Last thing - event.stopImmediatePropagation() - now, that we're the first to handle the event, we cant prevent this event to be sent further up in this particular scenario.
This together makes the orientation preventing working perfectly - for me the landscape and the reversed landscape (rotated_left, rotated_right) were working and transitioning, while portrait modes did not affect the view at all.
Now, there's danger here - you might want to remove the listener upon leaving the view (on transition animation end, view deactivate or something), because stopImmediatePropagation will prevent the event to be handled in other parts of your application.
I hope Adobe (or Apache now, actually) will take a closer look at this problem and trace my solution.
EDIT
There remaisn a last issue with this solution, which is if application starts while device is in DEFAULT or UPSIDE_DOWN orientation, in this case application will be in portrait mode.

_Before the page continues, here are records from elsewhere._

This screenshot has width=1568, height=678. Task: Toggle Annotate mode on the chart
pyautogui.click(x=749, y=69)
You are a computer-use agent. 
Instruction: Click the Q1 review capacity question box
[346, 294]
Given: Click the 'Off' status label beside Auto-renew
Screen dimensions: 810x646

To fix this, a solution is to change Aspect Ratio within addedToStage handler:
if(Stage.supportsOrientationChange) {
stage.setAspectRatio(StageAspectRatio.LANDSCAPE);
}
So I had the same problem you had. I think I finally figured out the solution. Heres what I did:
<s:TabbedViewNavigatorApplication xmlns:fx="http://ns.adobe.com/mxml/2009"

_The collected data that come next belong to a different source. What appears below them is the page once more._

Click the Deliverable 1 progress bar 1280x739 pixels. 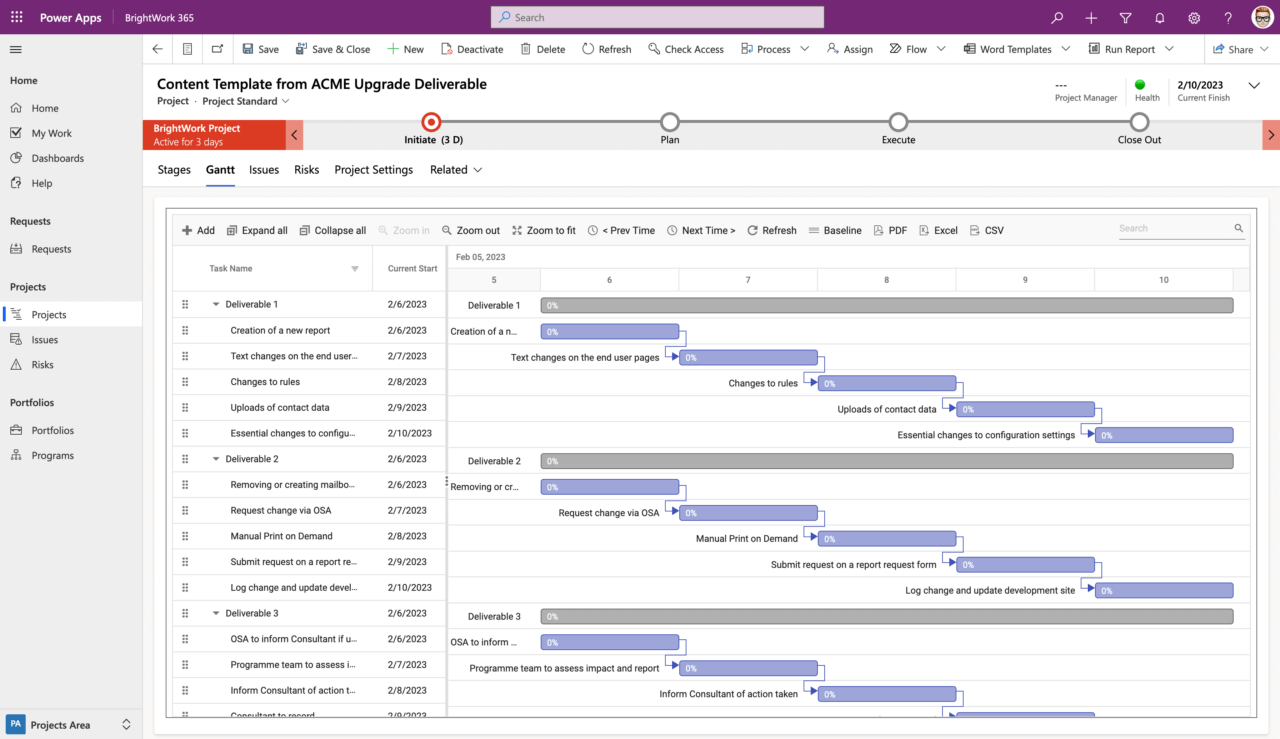tap(886, 305)
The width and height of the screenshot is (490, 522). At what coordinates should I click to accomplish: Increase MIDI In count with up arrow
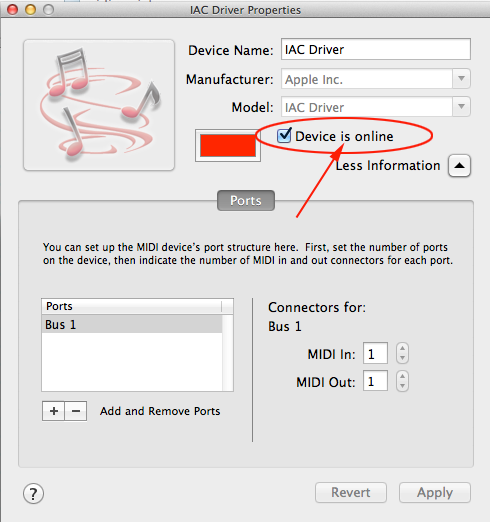point(402,348)
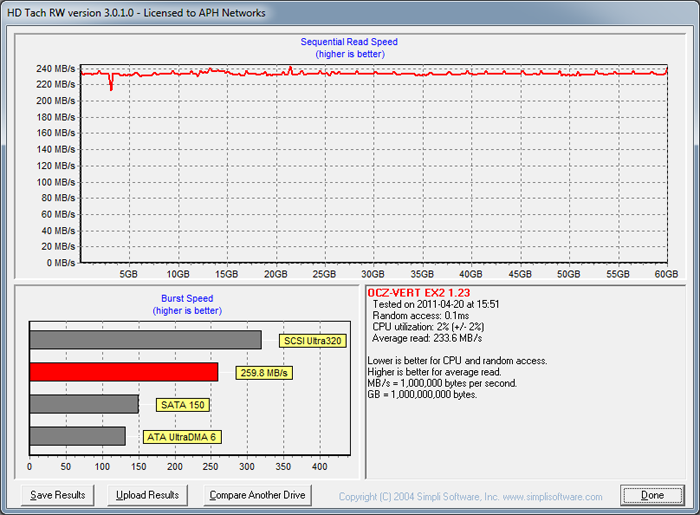The width and height of the screenshot is (700, 515).
Task: Click the Save Results button
Action: [x=58, y=495]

xmlns:s="library://ns.adobe.com/flex/spark"
...blahblahblah...
width="1024"/>
protected function tabbedviewnavigatorapplication2_applicationCompleteHandler(event:FlexEvent):void {
stage.autoOrients=true;
preventOrient();
}
private function preventOrient():void {
if (stage.autoOrients) {
stage.removeEventListener(StageOrientationEvent.ORIENTATION_CHANGING, orientationChanging);
stage.addEventListener(StageOrientationEvent.ORIENTATION_CHANGING, orientationChanging, false, 100, true);
}
}
private function orientationChanging(event:StageOrientationEvent):void {
if(event.afterOrientation == StageOrientation.DEFAULT || event.afterOrientation == StageOrientation.UPSIDE_DOWN || event.afterOrientation == StageOrientation.UNKNOWN) {
event.preventDefault();
}
}
Worth noting is that in the application complete handler I set stage.autoOrients to true because in the app.xml file I have it set to false, due to having a splash screen and not wanting users to re-orient the screen during that time. Really the only thing I did different is account for the StageOrientation.UNKNOWN and prevent whatever that would do, set the width to 1024(for the iPad screen, might be different for other tablet devices) in the main mxml file, and removed the stopimmediatepropagation. Hope this helps.